The periodic defocusing Ablowitz-Ladik equation and the geometry of Floquet CMV matrices

TL;DR

This paper links the periodic defocusing Ablowitz-Ladik equation to Floquet CMV matrices, demonstrating its integrability through a group-theoretic approach and solving related Hamiltonian flows.

Contribution

It introduces a novel geometric framework connecting the Ablowitz-Ladik equation with Floquet CMV matrices using Poisson Lie groups and establishes its Liouville integrability.

Findings

The equation is an isospectral deformation of Floquet CMV matrices.

Floquet CMV matrices form a Coxeter dressing orbit of a loop group.

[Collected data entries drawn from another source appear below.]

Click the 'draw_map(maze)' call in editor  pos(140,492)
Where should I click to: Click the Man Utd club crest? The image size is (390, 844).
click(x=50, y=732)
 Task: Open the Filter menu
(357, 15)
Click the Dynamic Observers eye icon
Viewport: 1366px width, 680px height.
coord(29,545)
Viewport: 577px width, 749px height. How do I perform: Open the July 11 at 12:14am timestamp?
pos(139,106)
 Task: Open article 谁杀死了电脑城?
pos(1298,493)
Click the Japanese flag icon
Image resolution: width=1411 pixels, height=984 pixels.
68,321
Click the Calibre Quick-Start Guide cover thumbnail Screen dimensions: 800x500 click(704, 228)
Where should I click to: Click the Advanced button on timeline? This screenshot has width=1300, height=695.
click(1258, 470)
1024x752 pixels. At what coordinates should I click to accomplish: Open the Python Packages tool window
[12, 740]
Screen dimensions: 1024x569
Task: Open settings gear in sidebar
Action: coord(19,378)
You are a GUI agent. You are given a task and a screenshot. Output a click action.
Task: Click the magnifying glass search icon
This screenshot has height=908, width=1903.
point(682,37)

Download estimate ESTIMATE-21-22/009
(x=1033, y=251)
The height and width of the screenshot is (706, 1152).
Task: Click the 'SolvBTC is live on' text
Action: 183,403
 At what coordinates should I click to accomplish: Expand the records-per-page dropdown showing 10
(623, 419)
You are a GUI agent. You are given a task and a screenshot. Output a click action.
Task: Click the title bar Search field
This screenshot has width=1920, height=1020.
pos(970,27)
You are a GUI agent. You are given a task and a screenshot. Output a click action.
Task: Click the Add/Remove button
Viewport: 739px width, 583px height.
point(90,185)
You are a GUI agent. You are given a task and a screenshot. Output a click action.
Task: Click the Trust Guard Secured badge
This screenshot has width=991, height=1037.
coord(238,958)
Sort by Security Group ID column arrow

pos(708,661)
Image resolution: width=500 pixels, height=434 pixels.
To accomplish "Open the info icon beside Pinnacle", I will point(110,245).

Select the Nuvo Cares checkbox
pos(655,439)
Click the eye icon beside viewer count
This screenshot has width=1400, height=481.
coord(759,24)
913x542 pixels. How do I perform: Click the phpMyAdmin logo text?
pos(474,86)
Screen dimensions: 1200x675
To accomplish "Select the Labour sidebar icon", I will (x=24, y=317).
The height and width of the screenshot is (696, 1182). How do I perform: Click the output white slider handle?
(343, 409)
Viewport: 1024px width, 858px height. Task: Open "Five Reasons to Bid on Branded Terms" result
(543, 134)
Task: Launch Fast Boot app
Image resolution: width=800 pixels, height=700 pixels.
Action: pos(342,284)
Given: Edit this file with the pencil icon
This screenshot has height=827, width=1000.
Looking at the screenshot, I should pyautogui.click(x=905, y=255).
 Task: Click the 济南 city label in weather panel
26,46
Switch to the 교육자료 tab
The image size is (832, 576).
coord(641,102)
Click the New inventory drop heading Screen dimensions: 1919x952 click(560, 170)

The integrability is proven via action-angle variables and Riemann-Hilbert problems.

Abstract

In this work, we show that the periodic defocusing Ablowitz-Ladik equation can be expressed as an isospectral deformation of Floquet CMV matrices. We then introduce a Poisson Lie group whose underlying group is a loop group and show that the set of Floquet CMV matrices is a Coxeter dressing orbit of this Poisson Lie group. By using the group-theoretic framework, we establish the Liouville integrability of the equation by constructing action-angle variables, we also solve the Hamiltonian equations generated by the commuting flows via Riemann-Hilbert factorization problems.